Juneteenth Celebration At the Branch
by Charles McGuigan 06.2025
The Branch celebrated America’s other Independence Day, not with flag-waving and pyrotechnics, but with art and music, joy and truth-telling.
Upon entering the courtyard hundreds of visitors attending the Juneteenth event encountered Umama, and so she sows, a massive three-dimensional work of public art that honors Black women from Richmond and Capetown, cities united by their histories of enslavement and segregation, but also by their legacies of liberation and resistance.
Part of ART 180’s Atlas Artist Residency, led by Nastassja Swift and Xolani Sivunda, this monumental work, crafted of discarded and donated materials, originally stood at the corner of Leigh and St. Peters Streets in the heart of Jackson Ward. More than a dozen folks worked alongside Nastassja and Xolani to create this powerful monument.
Upstairs, inside the Branch, there were two separate art exhibits, along with a live DJ, a pop-up print shop featuring artwork by local creatives, and an open bar with light snacks.
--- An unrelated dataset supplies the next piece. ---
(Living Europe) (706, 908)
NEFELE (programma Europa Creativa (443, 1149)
(re)Framing Protest (Now), a photographic exhibit in the Main Gallery, will take you back, in living color, to 2020 and the BLM protests, leading up to the removal of the monuments to dead confederates that were erected at the height of the Jim Crow era to essentially let Black people know that despite a Civil War and an Emancipation Proclamation they were still, at best, second-class citizens. Richmond Free Press photojournalists Regina H. Boone and Sandra Sellars shot these poignant and artistic photographs during that memorable summer. They capture the essence of what was going, and each picture is easily worth a thousand words and more.
In the Long Gallery, Echoes of Us, curated by Kasidi Jordan, is an expansive group exhibition featuring the work of more than fifteen Black artists from Virginia, including Amuri Morris, Paige Perkins, Kelly Johnson, Aminah McKenzie, Cameron Weston, Jowarnise Caston, Dallas Roquemore, S. Ross Browne, SillyGenius, Mamadou Barry, Jadea Knight, Christian Chambers, Unicia R. Buster, and Curtis Newkirk Jr.
Working in various media, each artist, in a singular voice, describes Black identity. It is more important now than ever before to listen closely to these visual monologues that express the Black experience in America, and, by so doing, to learn the real truth, and not its whitewashed version.
Both exhibits will be on display through July 12.
Among those present at this Juneteenth celebration was State Senator Ghazala Hashmi, the Democratic candidate for this year’s lieutenant-governor’s race.